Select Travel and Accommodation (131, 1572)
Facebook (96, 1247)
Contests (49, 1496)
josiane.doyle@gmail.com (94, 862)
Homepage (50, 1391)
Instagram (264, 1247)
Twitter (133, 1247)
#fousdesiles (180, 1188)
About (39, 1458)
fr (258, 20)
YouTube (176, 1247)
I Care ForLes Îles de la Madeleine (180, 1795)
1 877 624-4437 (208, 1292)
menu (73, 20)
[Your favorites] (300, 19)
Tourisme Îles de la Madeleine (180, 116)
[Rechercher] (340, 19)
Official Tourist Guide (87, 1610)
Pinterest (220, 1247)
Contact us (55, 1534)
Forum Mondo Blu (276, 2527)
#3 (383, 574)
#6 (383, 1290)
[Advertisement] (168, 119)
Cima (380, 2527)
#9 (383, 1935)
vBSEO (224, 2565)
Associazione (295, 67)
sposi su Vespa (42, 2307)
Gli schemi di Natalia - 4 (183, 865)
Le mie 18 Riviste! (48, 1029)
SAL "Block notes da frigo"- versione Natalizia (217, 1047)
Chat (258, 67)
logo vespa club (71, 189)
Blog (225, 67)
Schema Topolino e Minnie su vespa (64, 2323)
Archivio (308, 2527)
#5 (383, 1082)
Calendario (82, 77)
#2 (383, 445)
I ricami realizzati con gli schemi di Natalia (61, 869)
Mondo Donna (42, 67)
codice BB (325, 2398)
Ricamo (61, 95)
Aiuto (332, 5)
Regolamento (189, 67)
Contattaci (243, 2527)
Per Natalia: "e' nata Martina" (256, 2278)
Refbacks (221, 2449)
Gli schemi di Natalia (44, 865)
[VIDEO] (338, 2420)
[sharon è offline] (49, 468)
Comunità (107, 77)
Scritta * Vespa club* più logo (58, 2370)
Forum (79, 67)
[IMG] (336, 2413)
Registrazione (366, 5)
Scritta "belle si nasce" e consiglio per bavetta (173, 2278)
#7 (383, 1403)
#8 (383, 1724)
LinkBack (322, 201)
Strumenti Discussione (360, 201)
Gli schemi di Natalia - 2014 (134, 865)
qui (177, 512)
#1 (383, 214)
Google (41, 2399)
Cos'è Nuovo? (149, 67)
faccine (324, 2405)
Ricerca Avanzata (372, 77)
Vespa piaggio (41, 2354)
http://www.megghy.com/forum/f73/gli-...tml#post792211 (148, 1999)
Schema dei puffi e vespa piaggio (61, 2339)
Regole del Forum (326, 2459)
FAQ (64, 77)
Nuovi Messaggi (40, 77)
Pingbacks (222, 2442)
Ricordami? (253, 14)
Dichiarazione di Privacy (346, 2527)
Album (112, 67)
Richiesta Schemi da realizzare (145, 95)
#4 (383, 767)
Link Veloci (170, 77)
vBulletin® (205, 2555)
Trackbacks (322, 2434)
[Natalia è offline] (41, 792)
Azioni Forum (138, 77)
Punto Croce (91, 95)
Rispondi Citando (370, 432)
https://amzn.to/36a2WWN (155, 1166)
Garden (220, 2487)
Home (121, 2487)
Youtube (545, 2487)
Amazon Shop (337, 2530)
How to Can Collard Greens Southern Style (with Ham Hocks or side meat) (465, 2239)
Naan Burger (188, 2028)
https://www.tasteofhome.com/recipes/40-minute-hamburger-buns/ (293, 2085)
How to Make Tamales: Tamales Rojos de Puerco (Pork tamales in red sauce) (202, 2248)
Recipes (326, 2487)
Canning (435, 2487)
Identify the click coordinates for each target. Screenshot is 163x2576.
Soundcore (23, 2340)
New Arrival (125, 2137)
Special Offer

About this task — Nothing in the material may change; reproduce it all.

Exercise output —
Select Travel and Accommodation (131, 1572)
Facebook (96, 1247)
Contests (49, 1496)
josiane.doyle@gmail.com (94, 862)
Homepage (50, 1391)
Instagram (264, 1247)
Twitter (133, 1247)
#fousdesiles (180, 1188)
About (39, 1458)
fr (258, 20)
YouTube (176, 1247)
I Care ForLes Îles de la Madeleine (180, 1795)
1 877 624-4437 (208, 1292)
menu (73, 20)
[Your favorites] (300, 19)
Tourisme Îles de la Madeleine (180, 116)
[Rechercher] (340, 19)
Official Tourist Guide (87, 1610)
Pinterest (220, 1247)
Contact us (55, 1534)
Forum Mondo Blu (276, 2527)
#3 (383, 574)
#6 (383, 1290)
[Advertisement] (168, 119)
Cima (380, 2527)
#9 (383, 1935)
vBSEO (224, 2565)
Associazione (295, 67)
sposi su Vespa (42, 2307)
Gli schemi di Natalia - 4 (183, 865)
Le mie 18 Riviste! (48, 1029)
SAL "Block notes da frigo"- versione Natalizia (217, 1047)
Chat (258, 67)
logo vespa club (71, 189)
Blog (225, 67)
Schema Topolino e Minnie su vespa (64, 2323)
Archivio (308, 2527)
#5 (383, 1082)
Calendario (82, 77)
#2 (383, 445)
I ricami realizzati con gli schemi di Natalia (61, 869)
Mondo Donna (42, 67)
codice BB (325, 2398)
Ricamo (61, 95)
Aiuto (332, 5)
Regolamento (189, 67)
Contattaci (243, 2527)
Per Natalia: "e' nata Martina" (256, 2278)
Refbacks (221, 2449)
Gli schemi di Natalia (44, 865)
[VIDEO] (338, 2420)
[sharon è offline] (49, 468)
Comunità (107, 77)
Scritta * Vespa club* più logo (58, 2370)
Forum (79, 67)
[IMG] (336, 2413)
Registrazione (366, 5)
Scritta "belle si nasce" e consiglio per bavetta (173, 2278)
#7 (383, 1403)
#8 (383, 1724)
LinkBack (322, 201)
Strumenti Discussione (360, 201)
Gli schemi di Natalia - 2014 (134, 865)
qui (177, 512)
#1 (383, 214)
Google (41, 2399)
Cos'è Nuovo? (149, 67)
faccine (324, 2405)
Ricerca Avanzata (372, 77)
Vespa piaggio (41, 2354)
http://www.megghy.com/forum/f73/gli-...tml#post792211 (148, 1999)
Schema dei puffi e vespa piaggio (61, 2339)
Regole del Forum (326, 2459)
FAQ (64, 77)
Nuovi Messaggi (40, 77)
Pingbacks (222, 2442)
Ricordami? (253, 14)
Dichiarazione di Privacy (346, 2527)
Album (112, 67)
Richiesta Schemi da realizzare (145, 95)
#4 (383, 767)
Link Veloci (170, 77)
vBulletin® (205, 2555)
Trackbacks (322, 2434)
[Natalia è offline] (41, 792)
Azioni Forum (138, 77)
Punto Croce (91, 95)
Rispondi Citando (370, 432)
https://amzn.to/36a2WWN (155, 1166)
Garden (220, 2487)
Home (121, 2487)
Youtube (545, 2487)
Amazon Shop (337, 2530)
How to Can Collard Greens Southern Style (with Ham Hocks or side meat) (465, 2239)
Naan Burger (188, 2028)
https://www.tasteofhome.com/recipes/40-minute-hamburger-buns/ (293, 2085)
How to Make Tamales: Tamales Rojos de Puerco (Pork tamales in red sauce) (202, 2248)
Recipes (326, 2487)
Canning (435, 2487)
Identify the click coordinates for each target. Screenshot is 163x2576.
Soundcore (23, 2340)
New Arrival (125, 2137)
Special Offer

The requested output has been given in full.